*** DATA SHOWN
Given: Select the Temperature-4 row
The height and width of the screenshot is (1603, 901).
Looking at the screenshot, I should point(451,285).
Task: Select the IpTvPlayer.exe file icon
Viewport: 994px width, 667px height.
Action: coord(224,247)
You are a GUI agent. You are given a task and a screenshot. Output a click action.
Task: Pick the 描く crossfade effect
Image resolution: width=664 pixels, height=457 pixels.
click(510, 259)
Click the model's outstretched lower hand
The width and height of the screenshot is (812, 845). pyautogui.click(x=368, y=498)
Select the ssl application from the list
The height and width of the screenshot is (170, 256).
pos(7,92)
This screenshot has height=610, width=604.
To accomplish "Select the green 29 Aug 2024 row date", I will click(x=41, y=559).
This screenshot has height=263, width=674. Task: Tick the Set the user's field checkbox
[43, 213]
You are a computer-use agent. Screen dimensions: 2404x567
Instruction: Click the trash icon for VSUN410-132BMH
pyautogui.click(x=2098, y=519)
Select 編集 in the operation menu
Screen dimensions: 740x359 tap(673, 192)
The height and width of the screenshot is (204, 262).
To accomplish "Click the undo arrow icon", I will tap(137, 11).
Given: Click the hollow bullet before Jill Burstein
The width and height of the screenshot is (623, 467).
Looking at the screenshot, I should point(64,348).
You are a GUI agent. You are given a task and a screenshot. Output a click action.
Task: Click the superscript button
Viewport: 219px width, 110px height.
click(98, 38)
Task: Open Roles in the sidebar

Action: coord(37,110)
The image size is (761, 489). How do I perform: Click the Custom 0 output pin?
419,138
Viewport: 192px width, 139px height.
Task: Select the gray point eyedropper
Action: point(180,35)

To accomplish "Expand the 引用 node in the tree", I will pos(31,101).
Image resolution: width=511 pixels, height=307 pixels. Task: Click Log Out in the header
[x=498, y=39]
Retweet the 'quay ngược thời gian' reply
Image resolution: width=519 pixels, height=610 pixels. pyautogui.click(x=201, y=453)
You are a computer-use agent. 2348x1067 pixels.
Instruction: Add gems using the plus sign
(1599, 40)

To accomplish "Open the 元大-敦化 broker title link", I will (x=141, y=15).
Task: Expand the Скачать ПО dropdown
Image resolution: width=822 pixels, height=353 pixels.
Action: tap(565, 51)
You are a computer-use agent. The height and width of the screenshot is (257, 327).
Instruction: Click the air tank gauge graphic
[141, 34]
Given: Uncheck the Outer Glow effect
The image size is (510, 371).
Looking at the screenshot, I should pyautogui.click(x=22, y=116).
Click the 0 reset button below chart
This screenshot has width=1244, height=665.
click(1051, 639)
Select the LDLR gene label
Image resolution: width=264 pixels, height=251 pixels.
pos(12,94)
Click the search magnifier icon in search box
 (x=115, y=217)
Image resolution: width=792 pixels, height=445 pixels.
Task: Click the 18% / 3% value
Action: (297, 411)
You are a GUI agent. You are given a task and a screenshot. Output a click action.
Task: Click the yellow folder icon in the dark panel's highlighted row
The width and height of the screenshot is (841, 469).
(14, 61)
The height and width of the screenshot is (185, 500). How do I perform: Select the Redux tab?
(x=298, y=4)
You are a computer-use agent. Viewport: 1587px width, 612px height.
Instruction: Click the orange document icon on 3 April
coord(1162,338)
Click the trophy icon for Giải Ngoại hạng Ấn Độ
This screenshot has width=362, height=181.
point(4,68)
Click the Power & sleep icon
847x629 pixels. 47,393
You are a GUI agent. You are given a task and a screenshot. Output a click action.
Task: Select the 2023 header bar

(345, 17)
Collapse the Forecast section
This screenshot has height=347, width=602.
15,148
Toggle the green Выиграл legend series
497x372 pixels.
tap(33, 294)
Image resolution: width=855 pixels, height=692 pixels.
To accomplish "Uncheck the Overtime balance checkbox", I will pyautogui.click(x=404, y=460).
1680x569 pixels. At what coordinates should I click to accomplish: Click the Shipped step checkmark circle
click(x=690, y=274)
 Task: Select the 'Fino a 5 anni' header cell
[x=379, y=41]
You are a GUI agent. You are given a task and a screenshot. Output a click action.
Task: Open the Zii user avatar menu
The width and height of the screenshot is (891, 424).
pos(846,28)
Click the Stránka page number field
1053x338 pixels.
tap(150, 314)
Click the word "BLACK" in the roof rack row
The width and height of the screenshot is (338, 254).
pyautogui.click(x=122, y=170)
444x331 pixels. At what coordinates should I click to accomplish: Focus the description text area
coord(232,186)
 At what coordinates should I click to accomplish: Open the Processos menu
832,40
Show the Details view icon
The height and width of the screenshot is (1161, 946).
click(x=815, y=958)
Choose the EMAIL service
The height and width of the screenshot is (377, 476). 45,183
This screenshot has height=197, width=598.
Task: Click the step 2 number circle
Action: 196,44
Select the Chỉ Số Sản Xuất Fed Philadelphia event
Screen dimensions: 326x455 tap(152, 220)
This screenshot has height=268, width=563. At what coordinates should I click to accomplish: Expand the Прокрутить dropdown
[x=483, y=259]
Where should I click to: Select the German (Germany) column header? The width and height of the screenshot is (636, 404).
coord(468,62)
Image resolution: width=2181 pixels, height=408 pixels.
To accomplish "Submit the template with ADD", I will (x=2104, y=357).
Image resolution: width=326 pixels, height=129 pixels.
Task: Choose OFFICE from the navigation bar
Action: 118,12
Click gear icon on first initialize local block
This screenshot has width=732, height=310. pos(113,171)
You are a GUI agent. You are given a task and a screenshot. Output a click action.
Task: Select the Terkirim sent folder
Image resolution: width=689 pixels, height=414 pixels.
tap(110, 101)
******
> DIRECTIONS FOR THIS TASK
Without leaving anything out, repeat every entry shown above.

> RESULT FOR THIS TASK
Given: Select the Temperature-4 row
The height and width of the screenshot is (1603, 901).
Looking at the screenshot, I should point(451,285).
Task: Select the IpTvPlayer.exe file icon
Viewport: 994px width, 667px height.
Action: coord(224,247)
You are a GUI agent. You are given a task and a screenshot. Output a click action.
Task: Pick the 描く crossfade effect
Image resolution: width=664 pixels, height=457 pixels.
click(510, 259)
Click the model's outstretched lower hand
The width and height of the screenshot is (812, 845). pyautogui.click(x=368, y=498)
Select the ssl application from the list
The height and width of the screenshot is (170, 256).
pos(7,92)
This screenshot has height=610, width=604.
To accomplish "Select the green 29 Aug 2024 row date", I will click(x=41, y=559).
This screenshot has height=263, width=674. Task: Tick the Set the user's field checkbox
[43, 213]
You are a computer-use agent. Screen dimensions: 2404x567
Instruction: Click the trash icon for VSUN410-132BMH
pyautogui.click(x=2098, y=519)
Select 編集 in the operation menu
Screen dimensions: 740x359 tap(673, 192)
The height and width of the screenshot is (204, 262).
To accomplish "Click the undo arrow icon", I will tap(137, 11).
Given: Click the hollow bullet before Jill Burstein
The width and height of the screenshot is (623, 467).
Looking at the screenshot, I should point(64,348).
You are a GUI agent. You are given a task and a screenshot. Output a click action.
Task: Click the superscript button
Viewport: 219px width, 110px height.
click(98, 38)
Task: Open Roles in the sidebar

Action: coord(37,110)
The image size is (761, 489). How do I perform: Click the Custom 0 output pin?
419,138
Viewport: 192px width, 139px height.
Task: Select the gray point eyedropper
Action: point(180,35)

To accomplish "Expand the 引用 node in the tree", I will pos(31,101).
Image resolution: width=511 pixels, height=307 pixels. Task: Click Log Out in the header
[x=498, y=39]
Retweet the 'quay ngược thời gian' reply
Image resolution: width=519 pixels, height=610 pixels. pyautogui.click(x=201, y=453)
You are a computer-use agent. 2348x1067 pixels.
Instruction: Add gems using the plus sign
(1599, 40)

To accomplish "Open the 元大-敦化 broker title link", I will (x=141, y=15).
Task: Expand the Скачать ПО dropdown
Image resolution: width=822 pixels, height=353 pixels.
Action: tap(565, 51)
You are a computer-use agent. The height and width of the screenshot is (257, 327).
Instruction: Click the air tank gauge graphic
[141, 34]
Given: Uncheck the Outer Glow effect
The image size is (510, 371).
Looking at the screenshot, I should pyautogui.click(x=22, y=116).
Click the 0 reset button below chart
This screenshot has width=1244, height=665.
click(1051, 639)
Select the LDLR gene label
Image resolution: width=264 pixels, height=251 pixels.
pos(12,94)
Click the search magnifier icon in search box
 (x=115, y=217)
Image resolution: width=792 pixels, height=445 pixels.
Task: Click the 18% / 3% value
Action: (297, 411)
You are a GUI agent. You are given a task and a screenshot. Output a click action.
Task: Click the yellow folder icon in the dark panel's highlighted row
The width and height of the screenshot is (841, 469).
(14, 61)
The height and width of the screenshot is (185, 500). How do I perform: Select the Redux tab?
(x=298, y=4)
You are a computer-use agent. Viewport: 1587px width, 612px height.
Instruction: Click the orange document icon on 3 April
coord(1162,338)
Click the trophy icon for Giải Ngoại hạng Ấn Độ
This screenshot has width=362, height=181.
point(4,68)
Click the Power & sleep icon
847x629 pixels. 47,393
You are a GUI agent. You are given a task and a screenshot. Output a click action.
Task: Select the 2023 header bar

(345, 17)
Collapse the Forecast section
This screenshot has height=347, width=602.
15,148
Toggle the green Выиграл legend series
497x372 pixels.
tap(33, 294)
Image resolution: width=855 pixels, height=692 pixels.
To accomplish "Uncheck the Overtime balance checkbox", I will pyautogui.click(x=404, y=460).
1680x569 pixels. At what coordinates should I click to accomplish: Click the Shipped step checkmark circle
click(x=690, y=274)
 Task: Select the 'Fino a 5 anni' header cell
[x=379, y=41]
You are a GUI agent. You are given a task and a screenshot. Output a click action.
Task: Open the Zii user avatar menu
The width and height of the screenshot is (891, 424).
pos(846,28)
Click the Stránka page number field
1053x338 pixels.
tap(150, 314)
Click the word "BLACK" in the roof rack row
The width and height of the screenshot is (338, 254).
pyautogui.click(x=122, y=170)
444x331 pixels. At what coordinates should I click to accomplish: Focus the description text area
coord(232,186)
 At what coordinates should I click to accomplish: Open the Processos menu
832,40
Show the Details view icon
The height and width of the screenshot is (1161, 946).
click(x=815, y=958)
Choose the EMAIL service
The height and width of the screenshot is (377, 476). 45,183
This screenshot has height=197, width=598.
Task: Click the step 2 number circle
Action: 196,44
Select the Chỉ Số Sản Xuất Fed Philadelphia event
Screen dimensions: 326x455 tap(152, 220)
This screenshot has height=268, width=563. At what coordinates should I click to accomplish: Expand the Прокрутить dropdown
[x=483, y=259]
Where should I click to: Select the German (Germany) column header? The width and height of the screenshot is (636, 404).
coord(468,62)
Image resolution: width=2181 pixels, height=408 pixels.
To accomplish "Submit the template with ADD", I will (x=2104, y=357).
Image resolution: width=326 pixels, height=129 pixels.
Task: Choose OFFICE from the navigation bar
Action: 118,12
Click gear icon on first initialize local block
This screenshot has width=732, height=310. pos(113,171)
You are a GUI agent. You are given a task and a screenshot. Output a click action.
Task: Select the Terkirim sent folder
Image resolution: width=689 pixels, height=414 pixels.
tap(110, 101)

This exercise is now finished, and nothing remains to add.